## Qué harás
Indica, según el texto sobre población y conocimiento, a cuántas personas podría sustentar el territorio de 100.000 kilómetros cuadrados con el nivel C.

## Texto de lectura
□ □ □ □ □ □ □
Parece claro, en fin, que quienes comparten las posturas de Paul Ehrlich cometen un fatal error de perspectiva: la población no es el problema. Cuando una sociedad crece armónicamente, el incremento de la población se produce en paralelo a una elevación del nivel de conocimiento y de la consiguiente eficiencia en la explotación de los recursos. Digamos que, con un nivel de conocimiento y de organización social A, un territorio de 100.000 kilómetros cuadrados puede sostener a un millón de personas, dentro de un determinado nivel de vida; pero, con un nivel B, más elevado y que redunda en una mayor eficiencia general (desde luego, en cuanto a la explotación de los recursos, pero no sólo respecto a eso: pensemos, por ejemplo, en la evitación y resolución de conflictos, esencial para la estabilidad y el progreso de una sociedad), ese mismo territorio se torna suficiente para tres millones; y con un nuevo y aún más elevado nivel C, podría sustentar pongamos que a seis millones de personas. Por supuesto, lo realmente catastrófico y explosivo es tener seis millones con un nivel A.
□ □ □ □ □ □ □
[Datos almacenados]
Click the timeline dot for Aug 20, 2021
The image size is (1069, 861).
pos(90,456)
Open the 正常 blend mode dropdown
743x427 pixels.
□ □ □ □ □ □ □
## Solución escrita
A seis millones de personas.